Parmi les nombreux livres sur Venise qui ont permis de préparer ce roman, écrit presque entièrement sur place, les quelques ouvrages suivants permettent de prolonger la rêverie de manière plus savante, et de démêler le vrai du faux.

Pour les guides, le meilleur reste le petit volume rouge de Giulio Lorenzetti, Venezia e il suo estuario, Guida storico-artistica, presentazione di Nereo Vianello, Trieste, Edizioni Lint, 1963 (constamment réimprimé et mis à jour).

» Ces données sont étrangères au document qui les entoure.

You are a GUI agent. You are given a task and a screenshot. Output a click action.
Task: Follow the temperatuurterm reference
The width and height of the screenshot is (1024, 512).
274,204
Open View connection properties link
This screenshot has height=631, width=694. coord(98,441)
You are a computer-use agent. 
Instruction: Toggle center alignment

Il est d’une grande précision, c’est selon toute vraisemblance celui que Pénélope a dans son sac à main.

Dans la multitude des guides plus contemporains, on recommandera chaleureusement Hugo Pratt, Guido Fuga, Lele Vianello, Venise. Itinéraires avec Corto Maltese, Casterman-Lonely Planet, 2010.

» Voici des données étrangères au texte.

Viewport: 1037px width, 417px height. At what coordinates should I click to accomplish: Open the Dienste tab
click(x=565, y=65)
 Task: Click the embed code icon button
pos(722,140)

Sur le café Florian et le Club des longues moustaches, ainsi que sur la naissance du cercle des écrivains français de Venise, on se reportera à l’étude de Sophie Basch, professeur à l’université de Paris-Sorbonne, Paris-Venise 1887–1932. La « folie vénitienne » dans le roman français de Paul Bourget à Maurice Dekobra, Honoré Champion, 2000, et en particulier le chapitre VI, « Venise n’est pas une fête ».

Le livre de Michel Bulteau, Le Club des longues moustaches, Le Rocher, 2004, donne lui aussi de cette période une image très vivante. Nous nous permettons enfin de renvoyer à notre article, « Jean-Louis Vaudoyer », dans le volume collectif Proust et ses amis, sous la direction de Jean-Yves Tadié, p. 84–100, Les Cahiers de la NRF, Gallimard, 2010.